-------- TEXT PROVIDED --------

The rating, referred to as SQ or Servicer Quality ratings, has a high score of SQ1 and a bottom of SQ5. BofA’s servicer rating had been at the high category of SQ1. The recent downgrade puts BofA at SQ2. Moody’s SQ review covers at least nine areas of servicing functions, including management, staff experience/training/compensation, loan administration, arrears management, loss mitigation, IT systems/reporting, general quality and guidelines and financial stability. The weighting of these factors depends on whether the rating is for the Servicer as primary, special or master servicer. In the case of BofA, it was as primary servicer.
 

And BofA is not out of the woods yet. Moody’s has stated that BofA remains under review for further downgrade due to their foreclosure process.  Given the complete disarray of the loss mitigation systems, as well as claims that the staff of the servicing shops are overwhelmed and inadequately trained, it is not surprising that BofA expected this downgrade.
                                               

However, as one of the largest servicing portfolios with 13.3 million loans under management (excluding REOs), this little speed bump will not slow down the massive servicing structure. With new management recently put into place, as well as compliance with the recent Consent Order signed by BofA with the OCC and the Federal Reserve, things may start looking up for the servicing group. Whether or not they can make money at this side of the business is another question.  The trick is cost containment while the portfolio continues to be stressed by delinquencies, short sales, foreclosures and  aggressive plaintiff litigants who want homes for free. Infrastructure building, with clear policies and procedures, training and auditing is the only way to clear this up.
               

Friday, April 22, 2011

AND THE PAIN KEEPS ON COMING – WELLS and JPMORGAN REDUCE VALUE OF MSRs

In another acknowledgement that servicing residential mortgage loans isn’t all that it is cracked up to be, Wells Fargo announced that it is reducing the value of its mortgage servicing rights (MSRs) by $214 million in the first quarter based upon higher projected costs for loss-mitigation and foreclosure. Following the Consent Order that the major servicers, including Wells, signed last week with their federal regulator (either the OCC or the OTS together with the Federal Reserve) JPMorgan also acknowledgement that the cost of the Consent Order it signed will haircut its MSR valuation by $1.2 billion in the first quarter. Interestingly, Citigroup announced at the beginning of this week that the Consent Order it signed with the OCC will only cost the bank between $25 million and $30 million annually. Maybe they got a better deal?

--------

• AIM OF THE TASK: Transcribe the stretch of the mortgage servicing post from "However, as one" through "clear this up." word for word. The lines after the mortgage servicing post are separate material.

-------- SOURCE MATERIAL --------

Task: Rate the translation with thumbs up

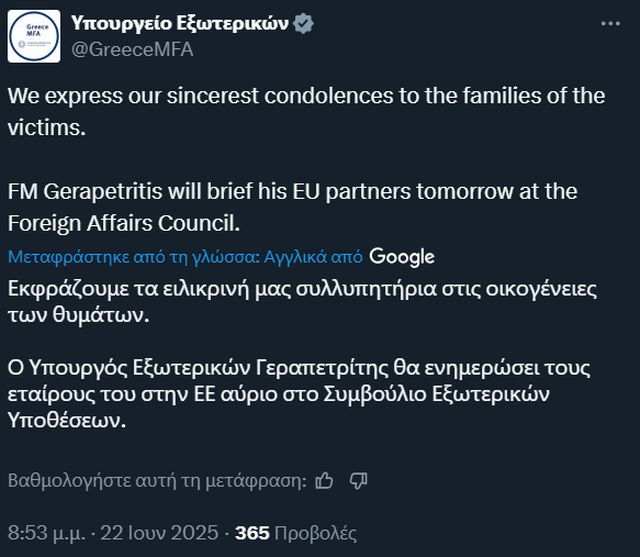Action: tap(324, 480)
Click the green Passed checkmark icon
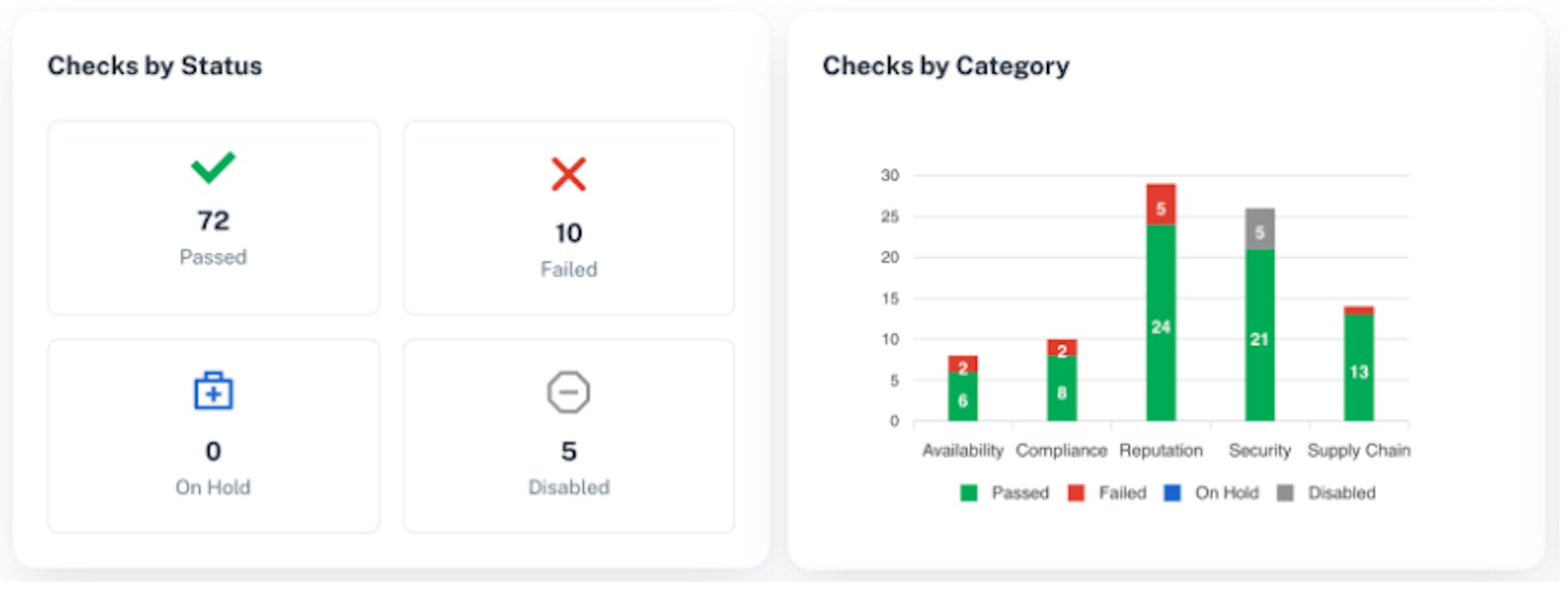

--------

• TASK OUTPUT:
However, as one of the largest servicing portfolios with 13.3 million loans under management (excluding REOs), this little speed bump will not slow down the massive servicing structure. With new management recently put into place, as well as compliance with the recent Consent Order signed by BofA with the OCC and the Federal Reserve, things may start looking up for the servicing group. Whether or not they can make money at this side of the business is another question.  The trick is cost containment while the portfolio continues to be stressed by delinquencies, short sales, foreclosures and  aggressive plaintiff litigants who want homes for free. Infrastructure building, with clear policies and procedures, training and auditing is the only way to clear this up.